PROBLEM:
In the text below about the 2020 Hillsborough State Attorney race, reproduce word for word the part that begins with the words containing "Warren beat out" and ends with "has gone down.".

2020 Votes – Hillsborough State Attorney
Incumbent Andrew Warren (D) is being challenged by Attorney and Former Sheriff’s Officer Mike Perotti. I talked to Warren when he last ran, and again this time along with Mike Perotti.
Warren beat out a long-serving incumbent, Mark Ober. Under Ober, Hillsborough had the highest rate in the nation of charging juveniles as adults. Warren pledged to me to take a different stance the first time we talked, and he’s lived up to that. He also talked, in both conversations about not using the criminal justice system to criminalize poverty. The explanation is complex, but it makes sense, and that’s he’s done. He’s worked more towards diversion and treatment programs and set up a Conviction Review Unit. I’d like to see more cases coming out of that unit, but it has worked for people. The crime rate in Hillsborough County has gone down.

RECORD EXCERPTS:
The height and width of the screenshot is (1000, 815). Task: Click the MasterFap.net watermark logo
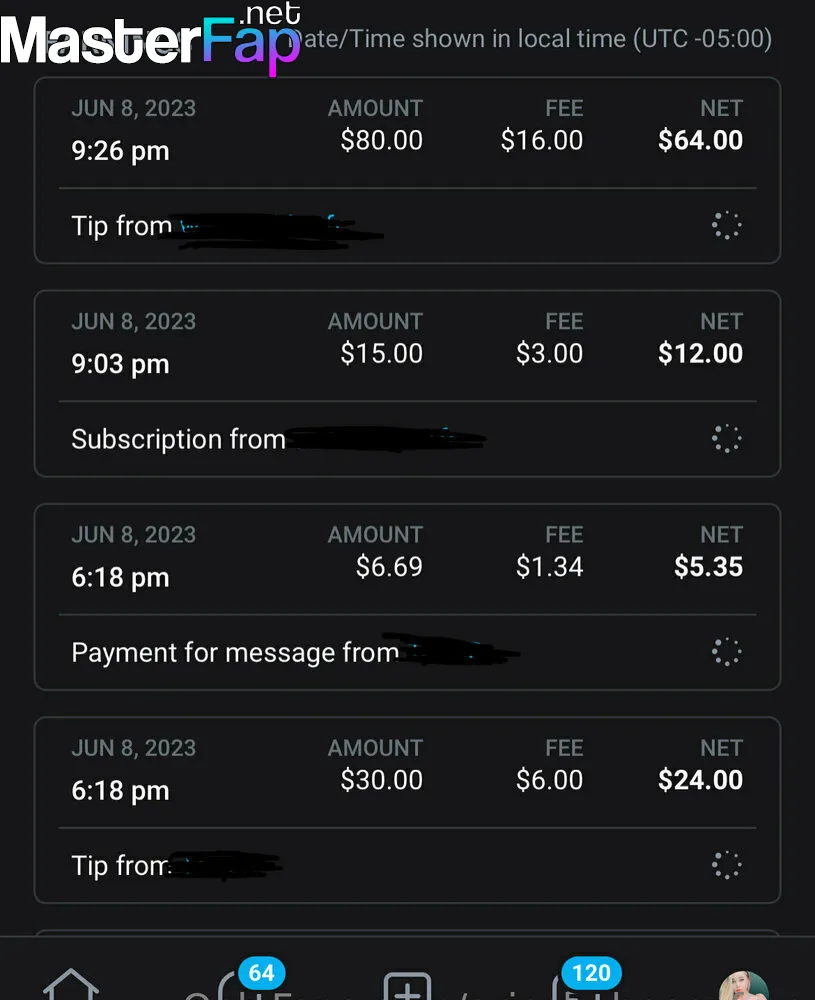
...
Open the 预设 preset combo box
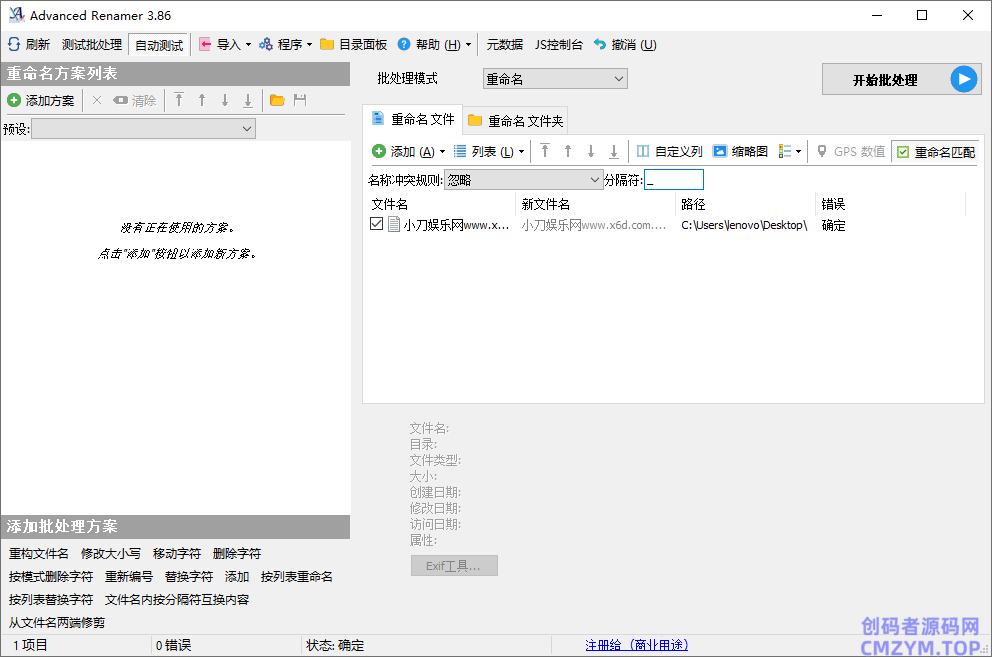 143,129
* * *
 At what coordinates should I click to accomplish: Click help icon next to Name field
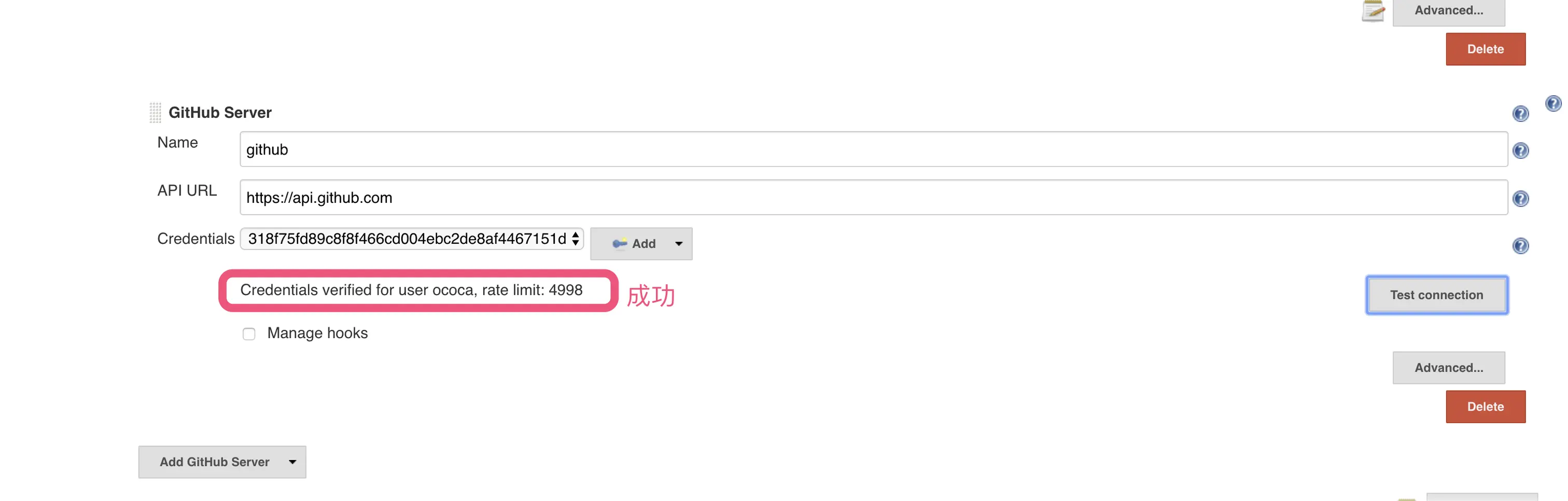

THE COMPLETED TASK:
Warren beat out a long-serving incumbent, Mark Ober. Under Ober, Hillsborough had the highest rate in the nation of charging juveniles as adults. Warren pledged to me to take a different stance the first time we talked, and he’s lived up to that. He also talked, in both conversations about not using the criminal justice system to criminalize poverty. The explanation is complex, but it makes sense, and that’s he’s done. He’s worked more towards diversion and treatment programs and set up a Conviction Review Unit. I’d like to see more cases coming out of that unit, but it has worked for people. The crime rate in Hillsborough County has gone down.